(TASK STATEMENT) Only a number is wanted here: how many lines in the records below contain the string "will".

(ENTRIES SUPPLIED)
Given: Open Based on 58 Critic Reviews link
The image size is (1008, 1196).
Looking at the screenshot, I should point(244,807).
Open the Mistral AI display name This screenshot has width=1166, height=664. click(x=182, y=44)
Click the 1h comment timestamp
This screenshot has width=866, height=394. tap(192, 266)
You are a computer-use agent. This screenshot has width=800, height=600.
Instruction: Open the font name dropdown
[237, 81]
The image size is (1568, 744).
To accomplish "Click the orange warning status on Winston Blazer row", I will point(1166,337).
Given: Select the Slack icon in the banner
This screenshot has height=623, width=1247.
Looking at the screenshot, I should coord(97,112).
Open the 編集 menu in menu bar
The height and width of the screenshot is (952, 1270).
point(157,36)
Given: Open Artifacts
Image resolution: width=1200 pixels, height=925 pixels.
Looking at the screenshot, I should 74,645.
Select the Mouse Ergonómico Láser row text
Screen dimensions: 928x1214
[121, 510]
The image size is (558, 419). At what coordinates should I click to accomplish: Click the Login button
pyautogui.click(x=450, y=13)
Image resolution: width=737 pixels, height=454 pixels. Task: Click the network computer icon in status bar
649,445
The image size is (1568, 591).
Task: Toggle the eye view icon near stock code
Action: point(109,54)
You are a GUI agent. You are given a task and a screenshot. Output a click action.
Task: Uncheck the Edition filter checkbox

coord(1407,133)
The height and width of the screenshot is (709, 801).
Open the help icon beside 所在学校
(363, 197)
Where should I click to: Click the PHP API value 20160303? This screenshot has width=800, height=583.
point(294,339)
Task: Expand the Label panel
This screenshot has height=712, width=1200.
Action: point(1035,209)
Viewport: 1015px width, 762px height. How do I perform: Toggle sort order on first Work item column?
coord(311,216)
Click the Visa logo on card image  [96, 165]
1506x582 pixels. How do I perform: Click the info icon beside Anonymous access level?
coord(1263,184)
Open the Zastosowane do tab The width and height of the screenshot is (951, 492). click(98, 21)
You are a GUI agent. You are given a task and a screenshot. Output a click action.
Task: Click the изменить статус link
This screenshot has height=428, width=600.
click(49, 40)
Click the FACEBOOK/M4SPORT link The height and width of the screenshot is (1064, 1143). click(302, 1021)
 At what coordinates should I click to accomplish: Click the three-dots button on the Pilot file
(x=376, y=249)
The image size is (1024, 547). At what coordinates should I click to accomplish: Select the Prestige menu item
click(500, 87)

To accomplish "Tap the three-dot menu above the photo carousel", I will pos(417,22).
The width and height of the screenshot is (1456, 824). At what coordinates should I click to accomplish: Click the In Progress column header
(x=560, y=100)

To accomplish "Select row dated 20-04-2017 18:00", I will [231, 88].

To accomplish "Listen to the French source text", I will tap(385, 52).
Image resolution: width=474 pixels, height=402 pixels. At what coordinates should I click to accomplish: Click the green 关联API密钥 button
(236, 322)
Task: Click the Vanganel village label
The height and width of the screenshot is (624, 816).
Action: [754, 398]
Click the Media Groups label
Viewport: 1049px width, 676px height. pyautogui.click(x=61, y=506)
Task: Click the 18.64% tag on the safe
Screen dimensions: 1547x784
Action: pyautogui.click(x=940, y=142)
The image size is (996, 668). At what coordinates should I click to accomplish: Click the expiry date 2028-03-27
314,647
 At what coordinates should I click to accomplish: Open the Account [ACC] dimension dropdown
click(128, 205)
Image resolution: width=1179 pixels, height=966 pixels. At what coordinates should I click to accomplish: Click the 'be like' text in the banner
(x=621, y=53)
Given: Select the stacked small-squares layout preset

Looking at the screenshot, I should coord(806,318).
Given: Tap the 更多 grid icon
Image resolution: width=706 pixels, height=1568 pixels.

(TASK ANSWER) 4